16. De rechtbank veroordeelt verweerder in de door eisers gemaakte proceskosten. Deze kosten stelt de rechtbank op grond van het Besluit proceskosten bestuursrecht voor de door een derde beroepsmatig verleende rechtsbijstand vast op € 1.897,50 (1 punt voor het indienen van het beroepschrift en 1 punt voor het verschijnen ter zitting, 0,5 punt voor de nadere zitting, met een waarde per punt van € 759,- en een wegingsfactor 1).

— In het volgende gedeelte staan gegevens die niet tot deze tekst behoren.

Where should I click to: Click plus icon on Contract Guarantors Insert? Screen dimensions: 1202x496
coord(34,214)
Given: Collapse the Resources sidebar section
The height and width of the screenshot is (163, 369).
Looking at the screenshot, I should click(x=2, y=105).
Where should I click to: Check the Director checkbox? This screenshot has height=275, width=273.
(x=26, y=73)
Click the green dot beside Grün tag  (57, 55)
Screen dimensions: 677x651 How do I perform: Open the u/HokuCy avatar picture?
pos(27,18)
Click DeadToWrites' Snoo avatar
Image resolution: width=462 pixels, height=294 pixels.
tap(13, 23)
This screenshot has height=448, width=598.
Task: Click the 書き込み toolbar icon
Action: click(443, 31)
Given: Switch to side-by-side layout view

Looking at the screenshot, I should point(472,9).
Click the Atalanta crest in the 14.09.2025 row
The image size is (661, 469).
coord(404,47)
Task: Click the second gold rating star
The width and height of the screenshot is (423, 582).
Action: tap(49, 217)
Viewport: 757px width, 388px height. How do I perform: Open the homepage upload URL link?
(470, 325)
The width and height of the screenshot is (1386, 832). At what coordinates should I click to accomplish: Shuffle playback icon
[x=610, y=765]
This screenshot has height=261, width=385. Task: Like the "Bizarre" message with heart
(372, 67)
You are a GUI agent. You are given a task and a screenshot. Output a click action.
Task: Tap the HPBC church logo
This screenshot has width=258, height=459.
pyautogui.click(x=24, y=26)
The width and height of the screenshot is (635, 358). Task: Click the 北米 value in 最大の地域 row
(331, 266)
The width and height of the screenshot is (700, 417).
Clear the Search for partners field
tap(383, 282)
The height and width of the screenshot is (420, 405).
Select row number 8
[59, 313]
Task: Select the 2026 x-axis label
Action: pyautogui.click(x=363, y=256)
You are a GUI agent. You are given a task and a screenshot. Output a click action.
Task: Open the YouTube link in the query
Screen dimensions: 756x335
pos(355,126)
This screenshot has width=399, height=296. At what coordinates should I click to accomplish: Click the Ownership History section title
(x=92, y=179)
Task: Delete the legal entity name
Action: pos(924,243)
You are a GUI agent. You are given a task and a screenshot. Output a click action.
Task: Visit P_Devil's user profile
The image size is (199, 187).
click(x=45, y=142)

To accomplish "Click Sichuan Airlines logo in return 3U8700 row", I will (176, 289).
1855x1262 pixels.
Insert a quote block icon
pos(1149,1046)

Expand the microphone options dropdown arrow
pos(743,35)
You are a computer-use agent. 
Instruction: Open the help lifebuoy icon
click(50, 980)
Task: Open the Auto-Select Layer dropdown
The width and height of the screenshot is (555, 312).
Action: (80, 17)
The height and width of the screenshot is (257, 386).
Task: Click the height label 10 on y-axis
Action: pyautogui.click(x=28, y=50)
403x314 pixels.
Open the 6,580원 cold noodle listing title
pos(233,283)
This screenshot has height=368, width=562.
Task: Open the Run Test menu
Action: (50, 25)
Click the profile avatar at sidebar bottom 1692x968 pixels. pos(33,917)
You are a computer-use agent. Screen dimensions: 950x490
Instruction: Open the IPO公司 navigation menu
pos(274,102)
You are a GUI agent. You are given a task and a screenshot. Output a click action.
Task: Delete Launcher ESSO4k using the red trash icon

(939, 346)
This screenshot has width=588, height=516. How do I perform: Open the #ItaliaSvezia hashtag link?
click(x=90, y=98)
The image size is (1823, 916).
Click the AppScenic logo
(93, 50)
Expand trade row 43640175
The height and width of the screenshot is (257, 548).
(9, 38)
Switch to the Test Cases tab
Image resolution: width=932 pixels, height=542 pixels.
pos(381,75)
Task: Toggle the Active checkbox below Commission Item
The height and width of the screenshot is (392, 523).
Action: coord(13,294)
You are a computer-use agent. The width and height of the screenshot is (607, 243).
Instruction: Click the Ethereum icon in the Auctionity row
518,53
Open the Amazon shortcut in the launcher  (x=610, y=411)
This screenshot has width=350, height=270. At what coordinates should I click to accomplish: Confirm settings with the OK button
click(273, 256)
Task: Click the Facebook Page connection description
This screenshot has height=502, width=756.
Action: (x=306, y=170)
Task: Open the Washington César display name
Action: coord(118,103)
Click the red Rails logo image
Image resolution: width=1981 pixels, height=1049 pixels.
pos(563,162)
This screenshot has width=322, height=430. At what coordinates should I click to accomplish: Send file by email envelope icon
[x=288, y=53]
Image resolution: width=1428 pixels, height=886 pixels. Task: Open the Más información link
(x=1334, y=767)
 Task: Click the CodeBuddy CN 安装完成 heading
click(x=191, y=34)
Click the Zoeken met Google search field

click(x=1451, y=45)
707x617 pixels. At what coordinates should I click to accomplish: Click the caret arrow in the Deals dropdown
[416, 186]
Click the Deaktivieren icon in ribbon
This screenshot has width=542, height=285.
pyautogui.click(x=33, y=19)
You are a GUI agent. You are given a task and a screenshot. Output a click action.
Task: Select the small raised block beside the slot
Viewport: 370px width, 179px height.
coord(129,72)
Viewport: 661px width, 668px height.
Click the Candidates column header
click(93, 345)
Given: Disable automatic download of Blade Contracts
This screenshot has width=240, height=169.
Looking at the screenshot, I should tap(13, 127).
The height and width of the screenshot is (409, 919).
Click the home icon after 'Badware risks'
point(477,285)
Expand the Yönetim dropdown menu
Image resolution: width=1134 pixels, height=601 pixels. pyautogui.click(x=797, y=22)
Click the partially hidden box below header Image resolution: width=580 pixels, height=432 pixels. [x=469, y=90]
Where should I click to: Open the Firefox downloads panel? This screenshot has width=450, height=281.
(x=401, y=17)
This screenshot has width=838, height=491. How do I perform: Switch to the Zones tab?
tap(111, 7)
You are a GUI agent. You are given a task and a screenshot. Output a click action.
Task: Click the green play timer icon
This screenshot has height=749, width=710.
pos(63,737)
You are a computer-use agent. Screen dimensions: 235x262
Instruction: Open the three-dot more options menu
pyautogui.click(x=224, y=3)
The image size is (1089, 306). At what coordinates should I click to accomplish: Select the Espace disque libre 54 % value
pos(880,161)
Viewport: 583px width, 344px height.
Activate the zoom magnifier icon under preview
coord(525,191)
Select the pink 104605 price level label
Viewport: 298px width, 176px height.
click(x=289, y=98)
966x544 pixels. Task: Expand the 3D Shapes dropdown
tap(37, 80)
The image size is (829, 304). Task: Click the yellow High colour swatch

Daarbij is sprake van samenhangende zaken als bedoeld in artikel 3 van het Besluit proceskosten bestuursrecht.
17. Daarnaast veroordeelt de rechtbank verweerder in de door eisers gemaakte kosten aan het NFO, voor het bedrag van € 1.089,-.

Beslissing

De rechtbank:
- verklaart de beroepen gegrond;
- vernietigt de bestreden besluiten;
- veroordeelt verweerder tot een bedrag van € 2.986,50;
- draagt verweerder op om nieuwe besluiten te nemen met inachtneming van deze uitspraak.
Deze uitspraak is gedaan door mr. J.G.M. Fluttert, rechter, in aanwezigheid van J.V. Poeles, griffier.
De uitspraak wordt openbaar gemaakt op de eerstvolgende donderdag na deze datum.
Deze uitspraak is in het openbaar gedaan en bekendgemaakt op:

Rechtsmiddel

Tegen deze uitspraak kan hoger beroep worden ingesteld bij de Afdeling bestuursrechtspraak van de Raad van State binnen één week na de dag van bekendmaking.

Voetnoten

1.Arrest van 10 juni 2021 van het Hof van Justitie van de Europese Unie, C-921/19, ECLI:EU:C:2021:478.
2.Zaaknummers NL18.8401 en NL 18.8402.
3.De Afdeling bestuursrechtspraak van de Raad van State.
4.Zaaknummers NL19.11060 en NL19.11062.
5.Vreemdelingenwet 2000.
6.Zaaknummer NL21.8617.
7.Zie de uitspraak van de Afdeling bestuursrechtspraak van de Raad van State van 26 juni 2022, ECLI:NL:RVS:2022:208.
8.Zie de uitspraken van de Afdeling bestuursrechtspraak van de Raad van State van 11 april 2018, ECLI:NL:RVS:2018:1186 van 18 juni 2014, ECLI:NL:RVS:2014:2162.